All rights @ Tangas Lésbicas

Aqui há dias chegou-me uma mensagem pelo telemóvel: “Vens à manif?”
Não respondi, nem fui à manif. Por várias razões, mas as principais foram, de facto: por que raio hão-de ser tão céleres a convidar-me para uma manifestação de direitos dos indignados ou de outros quaisquer?
Sempre que chega a altura da Marcha Pride, também vou perguntando se querem ir e a resposta é sempre que não dá jeito, que não vão a essas coisas ou que isso é coisa tua.

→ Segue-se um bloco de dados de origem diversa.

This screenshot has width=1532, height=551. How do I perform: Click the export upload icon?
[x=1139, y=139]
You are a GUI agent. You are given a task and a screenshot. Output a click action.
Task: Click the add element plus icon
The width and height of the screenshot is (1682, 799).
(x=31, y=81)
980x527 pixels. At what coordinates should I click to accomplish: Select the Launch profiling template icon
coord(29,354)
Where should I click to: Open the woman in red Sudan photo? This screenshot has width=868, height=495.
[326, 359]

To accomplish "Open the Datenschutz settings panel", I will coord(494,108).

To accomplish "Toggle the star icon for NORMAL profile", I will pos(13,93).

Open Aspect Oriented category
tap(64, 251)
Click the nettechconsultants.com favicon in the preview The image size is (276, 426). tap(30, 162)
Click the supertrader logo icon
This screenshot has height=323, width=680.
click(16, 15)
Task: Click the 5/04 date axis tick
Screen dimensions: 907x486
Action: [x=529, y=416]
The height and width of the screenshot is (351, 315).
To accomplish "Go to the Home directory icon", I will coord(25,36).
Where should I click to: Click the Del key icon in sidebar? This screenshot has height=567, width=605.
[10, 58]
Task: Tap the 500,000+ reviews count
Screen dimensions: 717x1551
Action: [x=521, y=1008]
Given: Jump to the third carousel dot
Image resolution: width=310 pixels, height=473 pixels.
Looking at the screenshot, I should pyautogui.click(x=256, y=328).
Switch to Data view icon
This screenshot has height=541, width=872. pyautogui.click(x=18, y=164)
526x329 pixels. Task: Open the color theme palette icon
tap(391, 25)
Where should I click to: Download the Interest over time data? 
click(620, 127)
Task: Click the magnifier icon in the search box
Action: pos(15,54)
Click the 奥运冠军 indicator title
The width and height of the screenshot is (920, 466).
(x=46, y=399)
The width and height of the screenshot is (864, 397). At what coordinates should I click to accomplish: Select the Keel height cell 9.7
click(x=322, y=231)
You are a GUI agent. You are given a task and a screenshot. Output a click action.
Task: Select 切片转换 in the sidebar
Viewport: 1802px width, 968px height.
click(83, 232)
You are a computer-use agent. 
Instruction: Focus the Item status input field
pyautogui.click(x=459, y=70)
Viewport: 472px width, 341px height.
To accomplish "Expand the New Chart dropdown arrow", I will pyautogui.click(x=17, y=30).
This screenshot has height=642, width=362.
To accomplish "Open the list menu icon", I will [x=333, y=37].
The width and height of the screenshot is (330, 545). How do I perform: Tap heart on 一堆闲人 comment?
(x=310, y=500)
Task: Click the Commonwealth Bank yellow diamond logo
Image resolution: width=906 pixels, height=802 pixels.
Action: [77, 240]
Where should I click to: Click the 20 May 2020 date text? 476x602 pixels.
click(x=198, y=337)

Ora, se a Marcha do Orgulho é só para quem tem direitos a reclamar para a comunidade lgbt, depreendo que ninguém vê necessidade de os reclamar por nós – o que é exactamente igual ao facto de não acharem que precisemos tanto assim de direitos…
Portanto, por que raio hei-de eu juntar-me às manifestações que reclamam direitos, se o mesmo não é feito por mim?
Será assim tão difícil entender que os direitos são universais e que não interessa que sejam lgbt, de trabalho, financeiros nem outra coisa qualquer, porque são direitos e devem ser reclamados por qualquer pessoa?
Por que razão os meus amigos, que se dizem tão interessados e solidários com as minhas causas lgbt, quando chega a altura de participarem na Marcha, se descartam tão facilmente, para depois me pedirem que me manifeste com eles noutras causas que eles já acham dignas da sua participação?
Deve ser porque, de facto, os meus direitos ainda não atingiram, para eles, a mesma importância dos outros direitos todos. Continua a haver direitos Classe A, B, C e por aí adiante. E amigos que têm uma forma peculiar de exercer a sua amizade.